June 16, 2009 — Non-jury trial scheduled to begin
Sheldon Glashow, Frank Wilczek and Richard Wilson’s description of the LHC was not identical to my understanding. It could be an issue in the translation to legalese, as this was not an affidavit but a brief.
Also on August 13, the Swiss Embassy sent a letter indicating that no part of serving papers on CERN using the Swiss justice system is legal and that the Hawaiian federal court should not consider the service as valid. As I, a layman, had corresponded with Wagner indicating the foolishness of the attempt long before suit was filed, it would seem that this basic research (which can be done on the web) on CERN was never done or never heeded. (page updated at earlier hyperlink on my name)
Unless there is some snafu in the Hawaiian clerk’s office, it appears that Sancho/Wagner failed to oppose DOE’s motion for summary dismissal by the deadline.

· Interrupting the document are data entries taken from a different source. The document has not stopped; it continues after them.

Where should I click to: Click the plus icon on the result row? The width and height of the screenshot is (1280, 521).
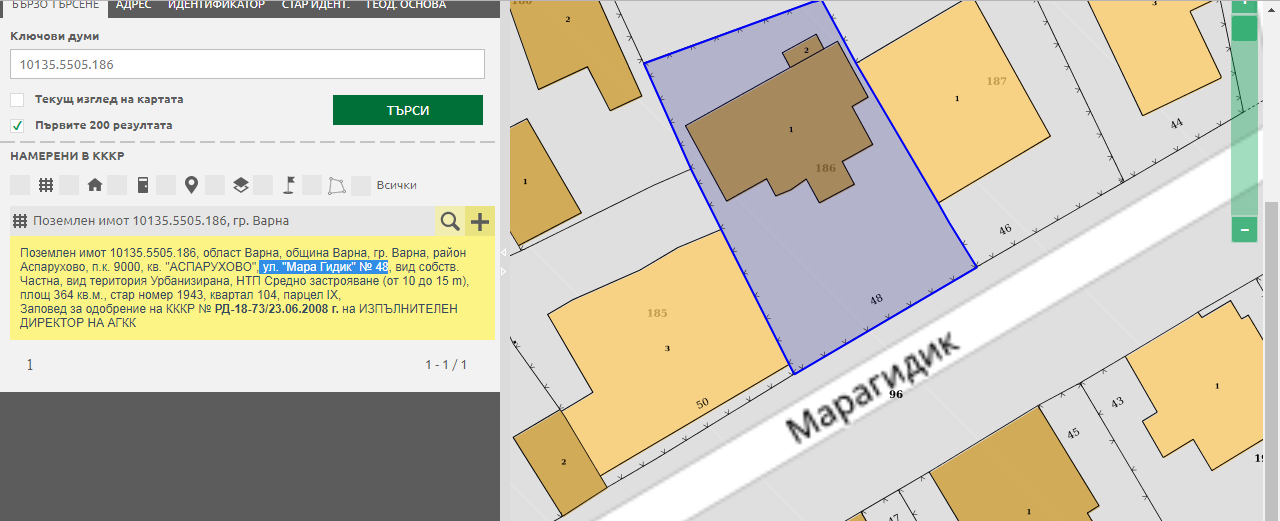480,221
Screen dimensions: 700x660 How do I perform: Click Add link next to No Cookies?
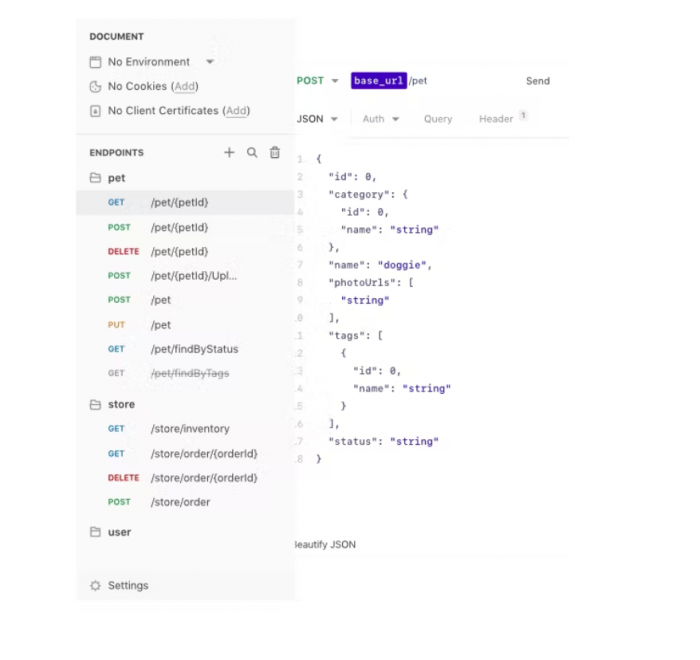[185, 87]
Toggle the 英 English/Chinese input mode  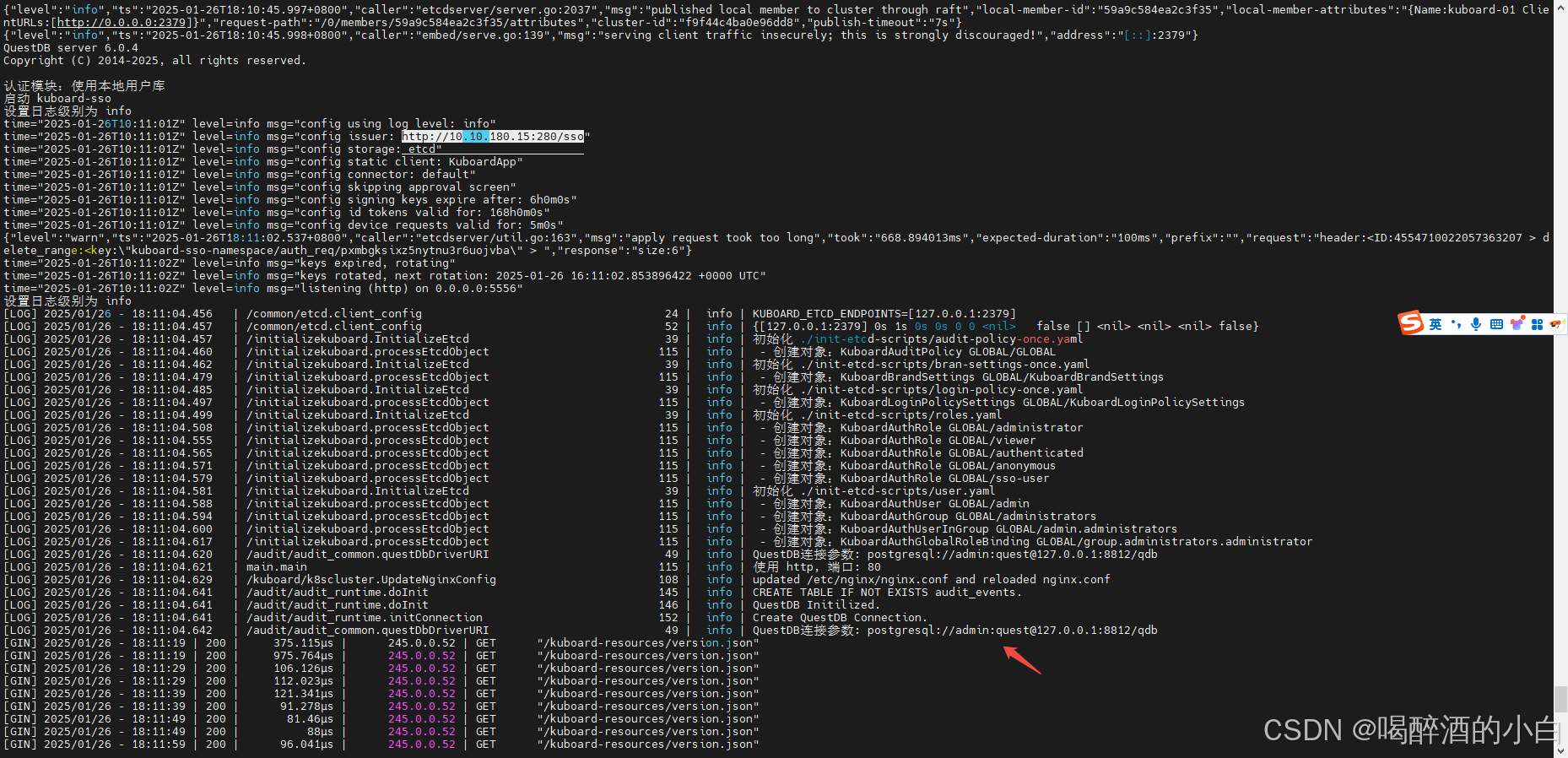click(1435, 324)

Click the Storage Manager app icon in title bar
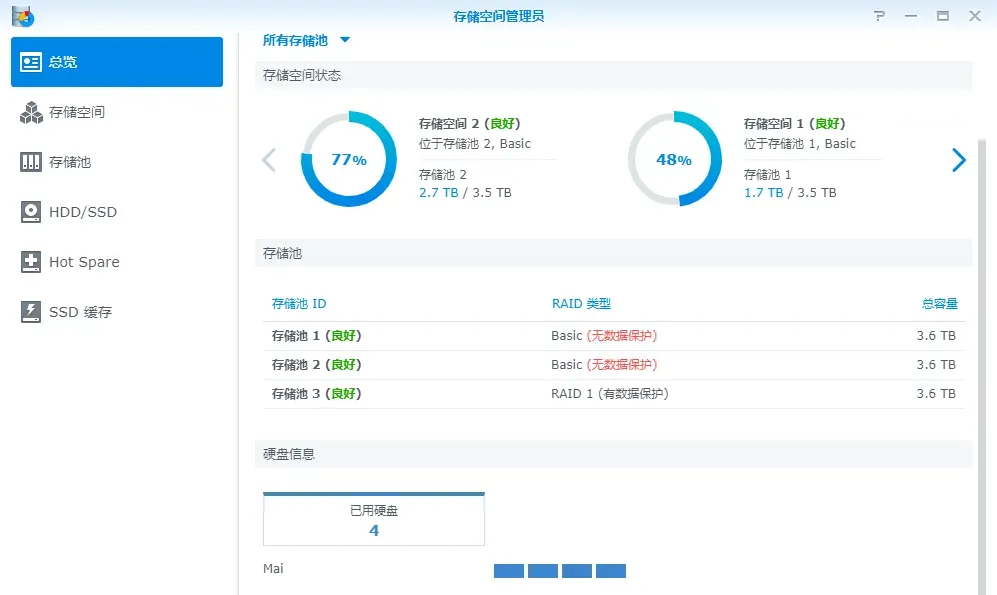click(x=22, y=16)
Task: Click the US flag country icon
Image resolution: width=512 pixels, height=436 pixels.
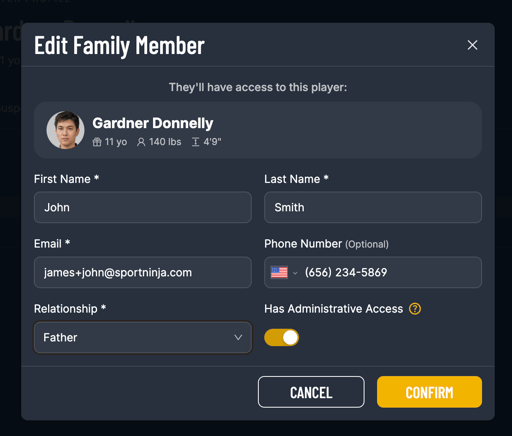Action: 279,272
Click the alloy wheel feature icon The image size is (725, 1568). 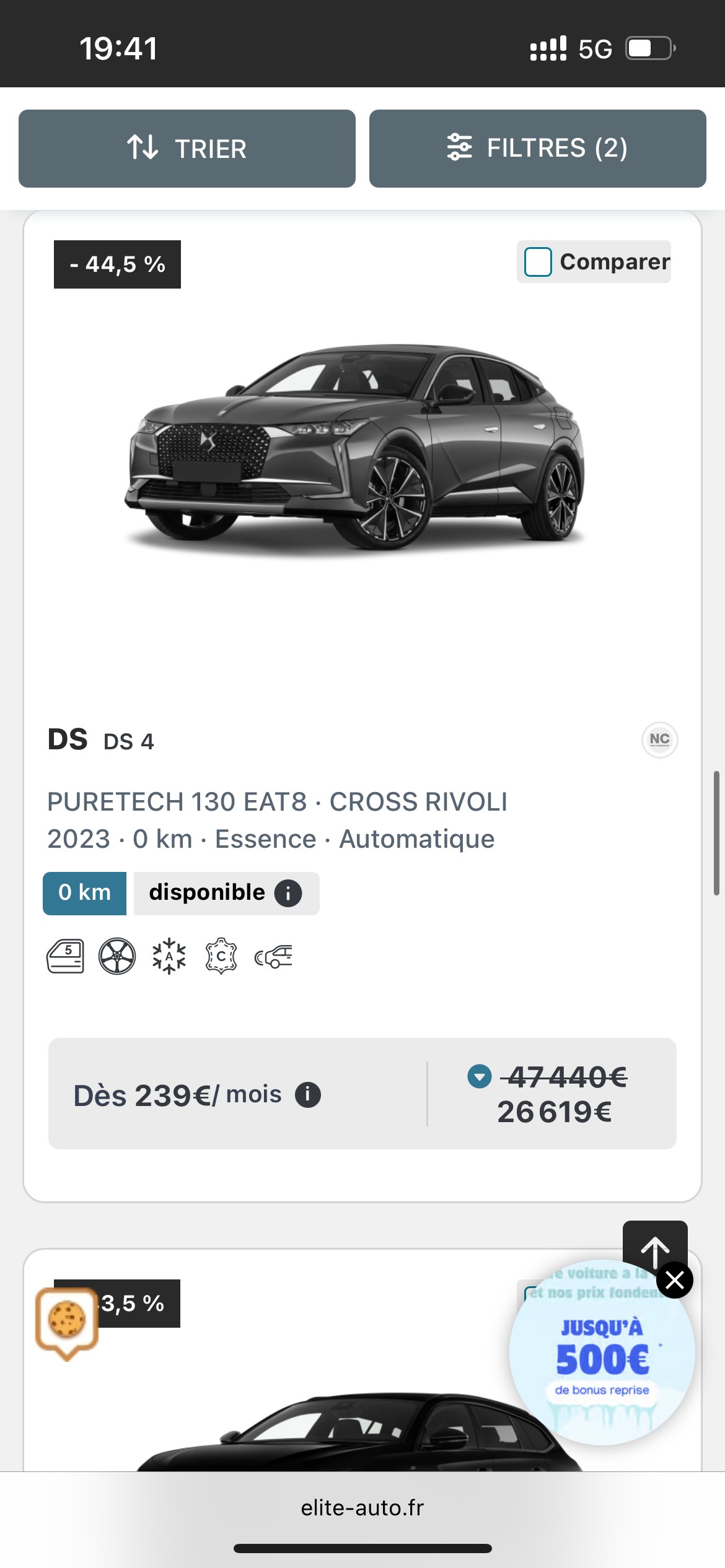[x=117, y=956]
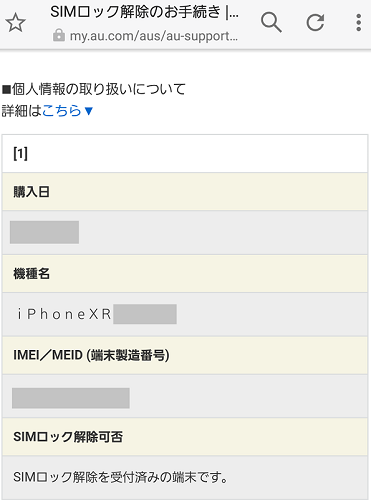Tap the padlock icon beside the URL
The width and height of the screenshot is (371, 500).
pyautogui.click(x=59, y=35)
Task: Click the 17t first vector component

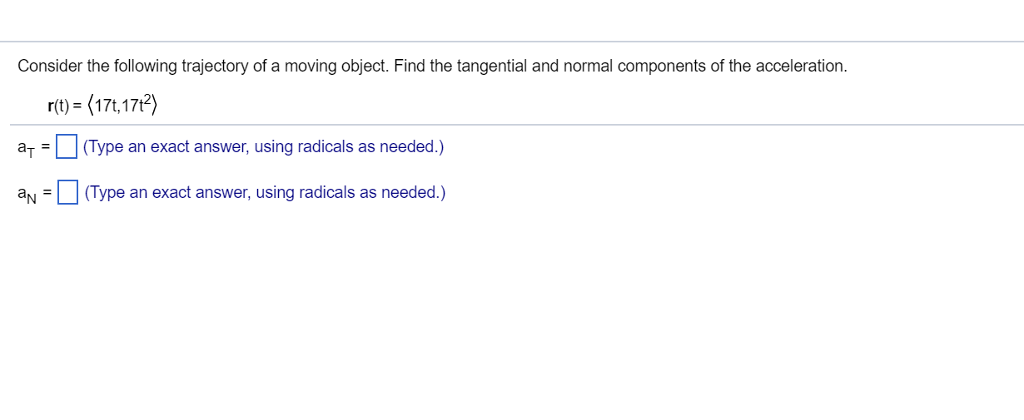Action: (111, 103)
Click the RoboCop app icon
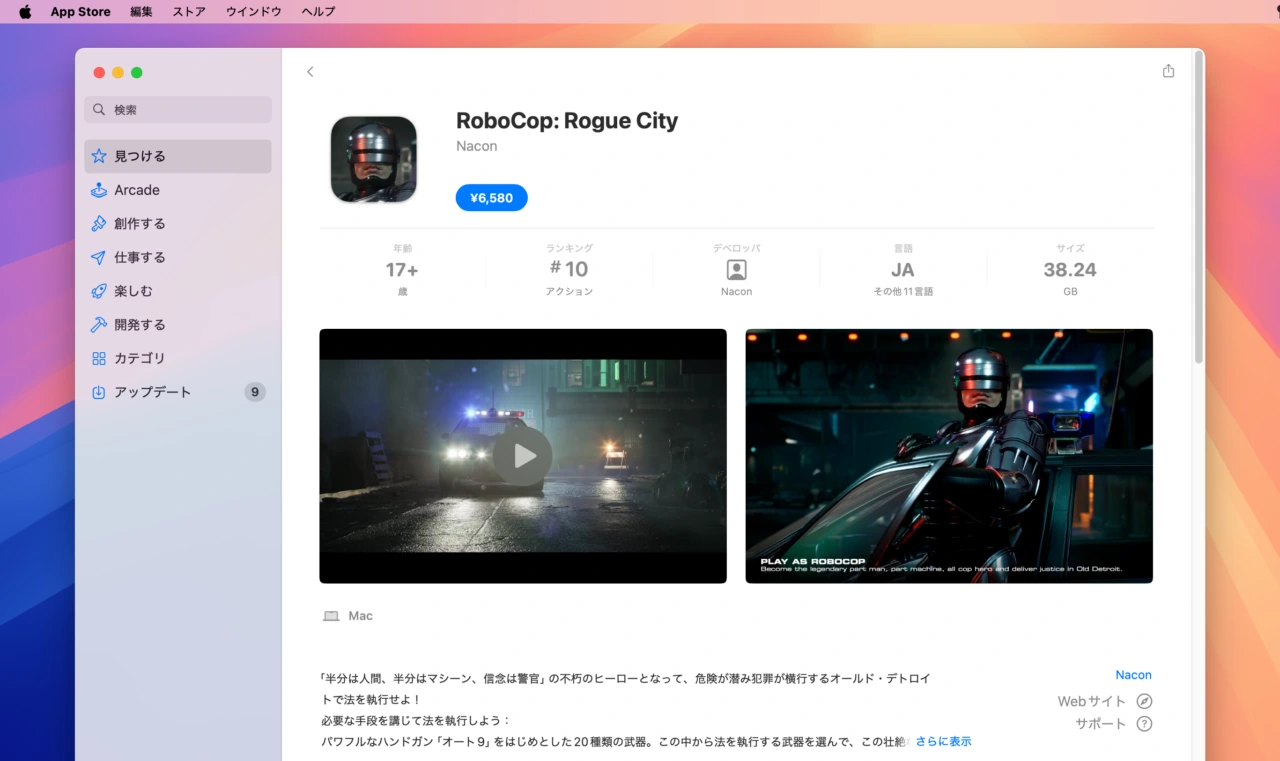Screen dimensions: 1280x761 pyautogui.click(x=374, y=160)
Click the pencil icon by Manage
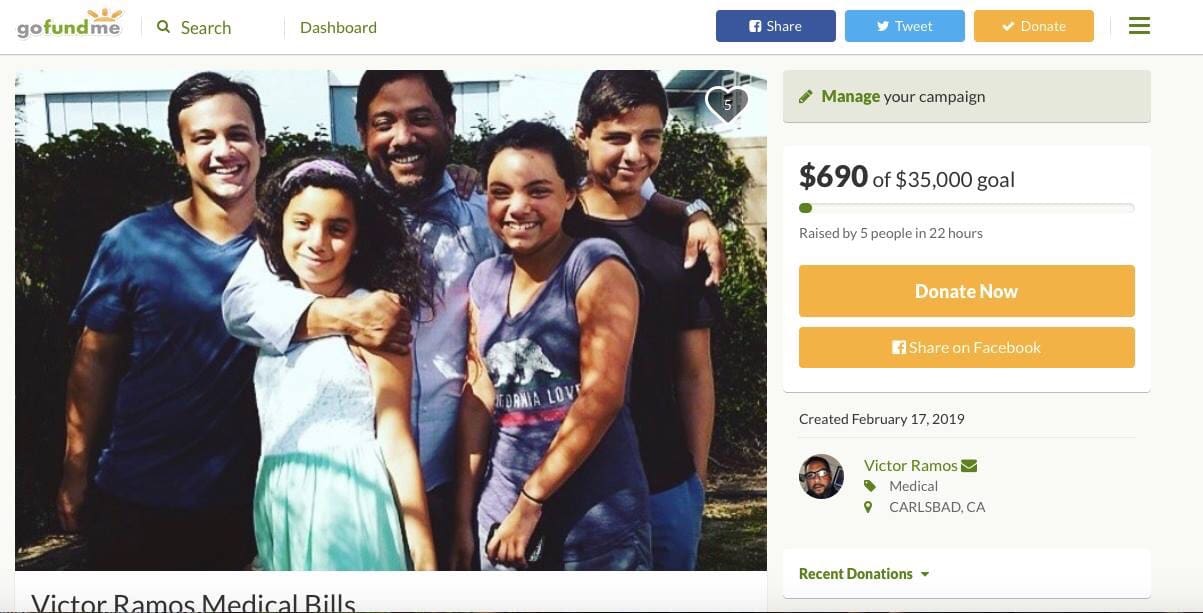 point(805,97)
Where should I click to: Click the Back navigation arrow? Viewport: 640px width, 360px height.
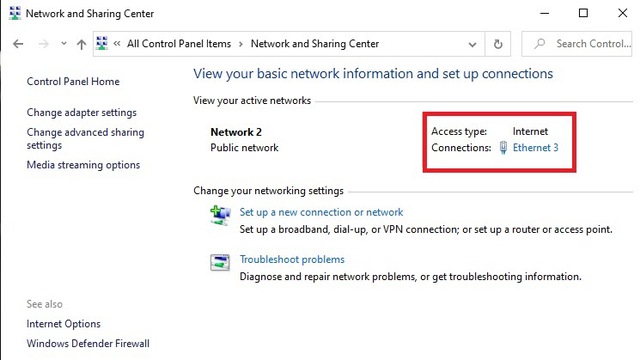[18, 44]
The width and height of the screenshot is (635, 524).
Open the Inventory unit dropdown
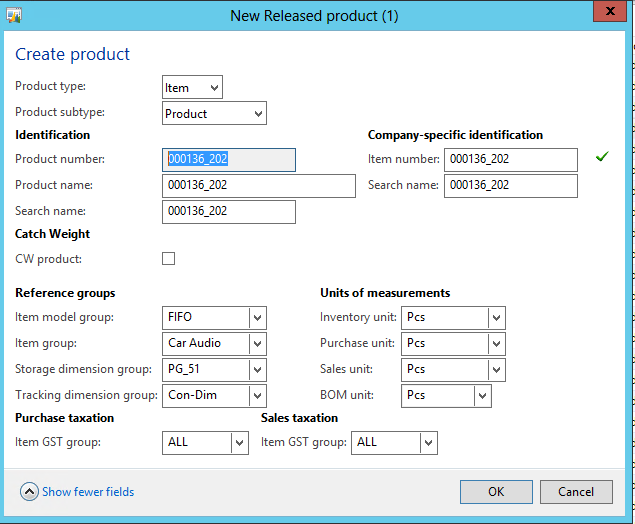496,318
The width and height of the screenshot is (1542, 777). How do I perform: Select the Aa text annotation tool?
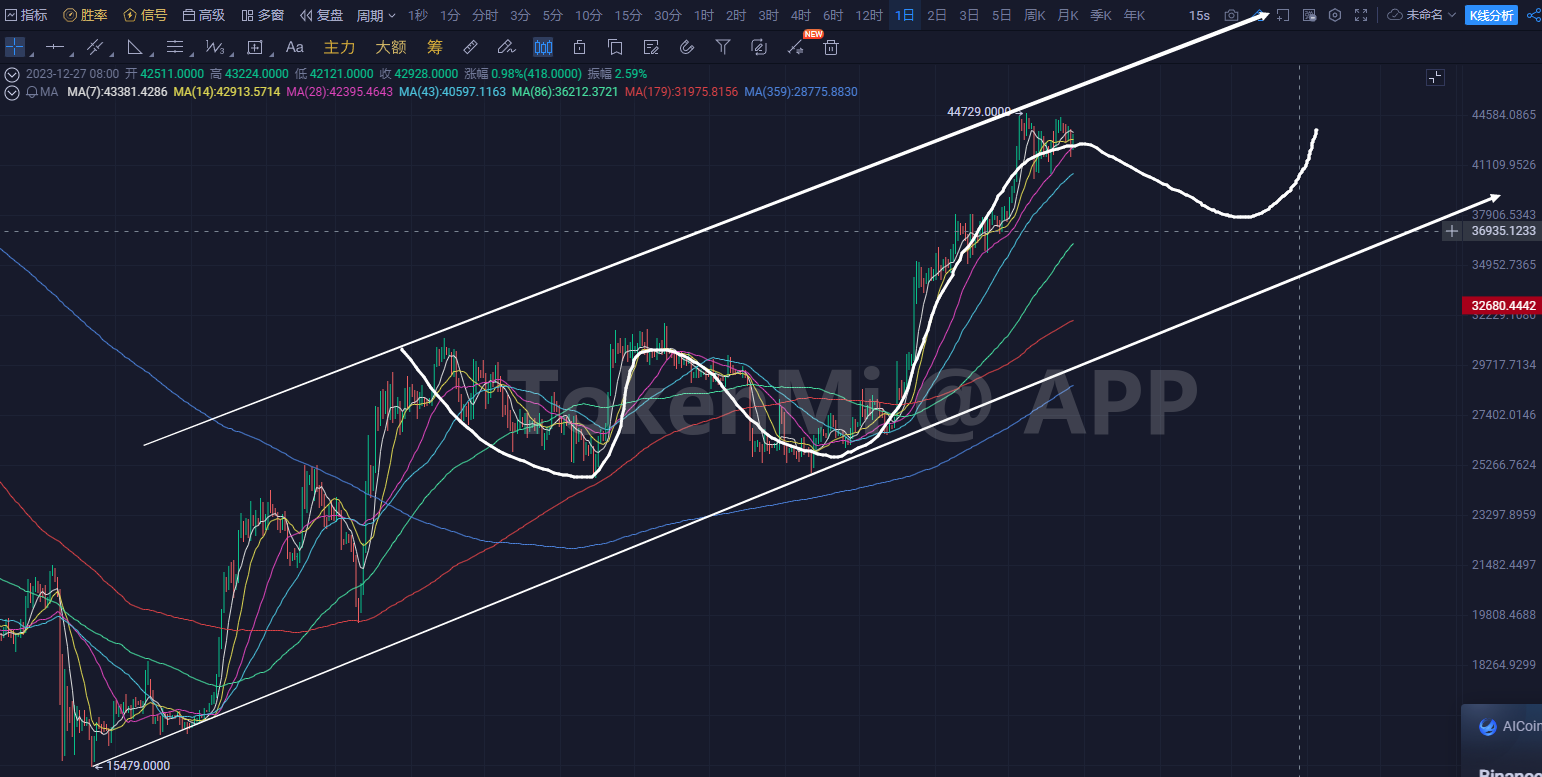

The competence of these pro se plaintiff’s in legal matters appears to be that of rank amateurs. Ironically, this may subject them to new action as they (attempted to) raised money on the web to pursue this course of action and any such funding source has a natural expectation of competence.
http://dsu.web.cern.ch/dsu/ls/documentsE.htm
The key to understanding the Law about Summary Jugment is this. A suit is dismissed, without needing to go to trial, if, upon filing a Motion for Summary Judgment and an Opposition to Motion for Summary Judgment, it is determined in a hearing that THERE ARE NO DISPUTED MATERIAL FACTS.
Not that there are no undisputed OPINIONS or undisputed SPECULATIONS. This legal encounter is about FACTS.
Unfortunately, that begs the squestion of what one means by “truth” and what protocols are used to accomplish “proof.” I’ve explained elsewhere, at length, the difference between 5 magesteria, each with its own “truth” and “proof”: axiomatic, empirical, politico-legal, aesthetic, revealed-relgious.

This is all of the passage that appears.